══ Input records

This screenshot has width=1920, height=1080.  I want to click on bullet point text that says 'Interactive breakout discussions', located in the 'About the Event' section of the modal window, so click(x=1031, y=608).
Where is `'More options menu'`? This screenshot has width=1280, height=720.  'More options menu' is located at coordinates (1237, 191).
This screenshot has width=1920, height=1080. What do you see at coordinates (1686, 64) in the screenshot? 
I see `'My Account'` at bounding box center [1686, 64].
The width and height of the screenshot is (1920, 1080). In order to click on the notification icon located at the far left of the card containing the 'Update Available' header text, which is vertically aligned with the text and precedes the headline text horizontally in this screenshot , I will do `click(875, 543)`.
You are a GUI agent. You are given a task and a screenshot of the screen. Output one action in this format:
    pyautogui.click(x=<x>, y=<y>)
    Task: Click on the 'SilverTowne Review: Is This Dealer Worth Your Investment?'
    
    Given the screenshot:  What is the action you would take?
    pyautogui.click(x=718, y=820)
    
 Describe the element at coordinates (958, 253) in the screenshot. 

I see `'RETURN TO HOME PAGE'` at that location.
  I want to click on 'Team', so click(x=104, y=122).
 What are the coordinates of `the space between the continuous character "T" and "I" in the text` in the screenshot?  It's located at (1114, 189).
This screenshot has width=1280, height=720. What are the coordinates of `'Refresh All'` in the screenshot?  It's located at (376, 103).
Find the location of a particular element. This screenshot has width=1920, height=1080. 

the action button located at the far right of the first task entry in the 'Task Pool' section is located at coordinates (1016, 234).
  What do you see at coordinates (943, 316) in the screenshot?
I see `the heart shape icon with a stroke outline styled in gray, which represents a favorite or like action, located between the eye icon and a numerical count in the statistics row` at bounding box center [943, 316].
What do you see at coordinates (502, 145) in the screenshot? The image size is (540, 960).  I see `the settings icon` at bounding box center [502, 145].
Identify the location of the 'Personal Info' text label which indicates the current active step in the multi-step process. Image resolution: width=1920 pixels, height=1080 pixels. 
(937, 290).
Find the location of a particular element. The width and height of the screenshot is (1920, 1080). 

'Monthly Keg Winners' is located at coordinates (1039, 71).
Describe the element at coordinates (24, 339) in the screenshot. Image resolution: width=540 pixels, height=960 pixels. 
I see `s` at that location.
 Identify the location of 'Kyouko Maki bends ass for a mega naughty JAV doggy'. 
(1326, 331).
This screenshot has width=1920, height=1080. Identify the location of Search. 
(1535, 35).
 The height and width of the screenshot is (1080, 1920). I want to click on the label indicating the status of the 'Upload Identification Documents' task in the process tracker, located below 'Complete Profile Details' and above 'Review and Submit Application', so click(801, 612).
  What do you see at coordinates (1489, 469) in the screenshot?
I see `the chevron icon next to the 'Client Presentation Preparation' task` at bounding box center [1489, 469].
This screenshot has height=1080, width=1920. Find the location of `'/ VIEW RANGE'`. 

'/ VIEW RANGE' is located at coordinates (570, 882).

════

Written problem >> Copy the listing above verbatim, starting at the line with "You are a GUI" and ending with the line with "What do you see at coordinates (502, 145)", both of those lines included.

Finished exercise >>
You are a GUI agent. You are given a task and a screenshot of the screen. Output one action in this format:
    pyautogui.click(x=<x>, y=<y>)
    Task: Click on the 'SilverTowne Review: Is This Dealer Worth Your Investment?'
    
    Given the screenshot:  What is the action you would take?
    pyautogui.click(x=718, y=820)
    
 Describe the element at coordinates (958, 253) in the screenshot. 

I see `'RETURN TO HOME PAGE'` at that location.
  I want to click on 'Team', so click(x=104, y=122).
 What are the coordinates of `the space between the continuous character "T" and "I" in the text` in the screenshot?  It's located at (1114, 189).
This screenshot has width=1280, height=720. What are the coordinates of `'Refresh All'` in the screenshot?  It's located at (376, 103).
Find the location of a particular element. This screenshot has width=1920, height=1080. 

the action button located at the far right of the first task entry in the 'Task Pool' section is located at coordinates (1016, 234).
  What do you see at coordinates (943, 316) in the screenshot?
I see `the heart shape icon with a stroke outline styled in gray, which represents a favorite or like action, located between the eye icon and a numerical count in the statistics row` at bounding box center [943, 316].
What do you see at coordinates (502, 145) in the screenshot? The image size is (540, 960).  I see `the settings icon` at bounding box center [502, 145].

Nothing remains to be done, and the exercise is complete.